* _Obiettivo 1_: Traduci in inglese questa frase del testo su internet e il web: "Senza internet il web non esisterebbe."

*** Pagina ***

Queste idee contenevano quasi tutto ciò che internet è oggi. Volendo fare un parallelo terra-terra, è come quando il genio, Leonardo da Vinci, studiando il volo degli uccelli e le correnti d’aria capì che il volo dell’uomo sarebbe stato possibile. Dopo quasi 400 anni arrivò l’aeroplano. Nel caso di Lickliders sono passati pochissimi anni fra la teoria e la pratica. Dopo Internet, è stata la volta del Web (world wide web), due realtà diverse tra loro. Il web (concepito nel 1989 dall’informatico Tim Berners-Lee) è l’ambiente in cui navighiamo usando un browser e sfruttando i vari indirizzi url e link; internet è l’infrastruttura tecnologica che permette il trasferimento dei dati e ha reso possibile non solo il web, ma anche la e-mail, le applicazioni su smartphone e parecchie altre cose. Senza internet il web non esisterebbe. Una “scoperta” che ha causato un immenso sconquasso. Ci ha cambiato la vita. Se in meglio o in peggio sta a noi deciderlo. Certo, la possibilità di agire stando anche migliaia di chilometri lontani da un posto di lavoro o riunirsi in videoconferenza o farsi una chiacchierata tra amici o parenti disseminati nel mondo, sono cose positive (e il lockdown lo ha dimostrato ampiamente).
Nel 2016 le Nazioni Unite proclamarono internet un diritto umano fondamentale, sostenendo che non avervi accesso sia fonte di diseguaglianze. Non più un lusso, quindi, ma una necessità soprattutto per i meno abbienti. Nello stesso anno anche il Comitato dei ministri del Consiglio d’Europa ha prodotto una serie di atti dedicati alla promozione della libertà di espressione in internet. Dal 2020 è in vigore l’Agenda digitale per l’Europa varata dalla Commissione europea per aumentare l’accesso a Internet veloce e super veloce per tutti i cittadini del continente, e per costituire un nuovo mercato unico dei benefici portati dall’era digitale. Praticamente, è come se si fosse preso atto che i social sono per le masse un diritto come mangiare da McDonald. Tuttavia, così come le diete delle catene alimentari non possono sostituire una costante e intelligente alimentazione, l’uso del web, attraverso internet, non può sostituirsi alla vita di relazione normale. Invece, assistiamo a teste affondate negli smartphone, nei tablet, che viaggiano in internet dilagando nei social network e accantonando la realtà circostante.

*** Dati forniti ***

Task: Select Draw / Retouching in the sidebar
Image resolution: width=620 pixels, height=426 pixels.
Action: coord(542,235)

***
*** Dati forniti ***

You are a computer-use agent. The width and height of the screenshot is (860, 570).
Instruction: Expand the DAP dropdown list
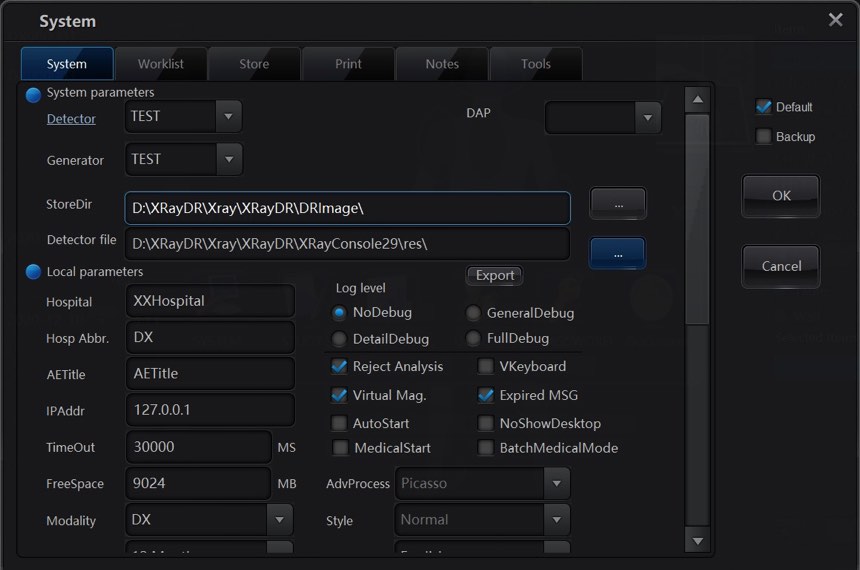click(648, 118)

***

* _Obiettivo 2_: Sostituisci "sidebar" con "toolbar" nel tratto dell'elenco che va dalla riga contenente "Task: Select Draw / Retouching in the sidebar" fino alla riga contenente "Action: coord(542,235)", estremi inclusi, e riporta solo quelle righe, lasciando invariato tutto il resto.

* _Risposta scritta 1_: Without the internet, the web would not exist.

* _Risposta scritta 2_:
Task: Select Draw / Retouching in the toolbar
Image resolution: width=620 pixels, height=426 pixels.
Action: coord(542,235)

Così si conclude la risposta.